Thanks for checking in. I'm doing OK. I had a complete reset on March 10 and have been trying to get back on track. I've run across some things online and taking a glance rather than just clicking away... What I have learned though is that I have definite triggers. One is finances (being unemployed right now doesn't help that one) the other is stress/boredom (covid doesn't have that one).

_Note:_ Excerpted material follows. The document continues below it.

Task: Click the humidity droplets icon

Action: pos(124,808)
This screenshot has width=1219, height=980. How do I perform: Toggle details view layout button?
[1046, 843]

I've started working out at home to keep me busy and am just trying to make it to the next day.  I hope all is well with you.
 
J

J01

Guest
Hi GR!  A pretty good report, at least the way I see it.  You've identified and focused on your triggers, your clean days greatly exceed the bad, and you are getting back on track after a stumble.  That is an encouraging example of perseverance.  I also have a short-term focus in mind-be clean today and tomorrow, that is what I am shooting for.  Take care!
 
True True. I actually put together a little excel calendar and color in the boxes on the days I stumble in red and the good days in green. Since January when I started the green far outweighs the red and I hope to keep it that way. I like your attitude clean today, clean tomorrow. Keep up the great work Jixu
 

joepanic

Respected Member
Hey GottaReboot


    Hows the last few days been  Calender have lots of green in it?

    cheers

    Post often it helps me it helps you
 
So I've been away from here for a while. What can I say, life got in the way. Anyhow, today is 20 days since my last relapse.  March 31 and April 1 were a bit of a binge and then I stopped, flatlined and am now starting to feel a bit more normal. This time around I don't seem to have the urges I had previously at this point so maybe I can make it further this time around. Looking at my calendar, even though I've had some slips I can honestly say that since I started this on January 17, I have a total of 86 really great days with no porn or PMO and 10 days with minor or major slips. For a guy that is 55 and has been looking at porn since he was 12, that is freaking amazing.

Stay well everyone.
 
J

J01

Guest
Nice to see you on board again with a good report! The good clean days are truly better; although a clean day doesn't make all the problems go away, it sure helps in gaining patience and clarity of mind in dealing with the difficulties that arise in the various areas of life.  Dude, take care, let's do this ! 
 
It's been a while since I've been here. I wish I could say that it was because life took over but in reality my demons took over and I had a major relapse. I went on a downloading watching binge for about 10 days. I am back at day one, starting fresh, have deleted it all and am just going to work on getting the effing thing on track. I noticed over the past couple of weeks as this happened a bit of a personality change - easier to anger with family, more sullen, etc. So I an using that as inspiration to move forward. I prefer my kinder gentler self to the asshole that was popping out. Fingers crossed that I can find the will power to make it more than 21 days at a time this time.  Stay well everyone.
 
J

J01

Guest
Great decision to get back into the battle.  Dude, no more 10 day binges!  At any rate, what really matters?  What matters is today, right now, and focusing on being clean tomorrow as well.  Start racking up the clean time again and the anger and ahole stuff will diminish. Life is hard, and it can be even harder when you are responsible for people. Great decision to reengage; shake it off and keep moving forward.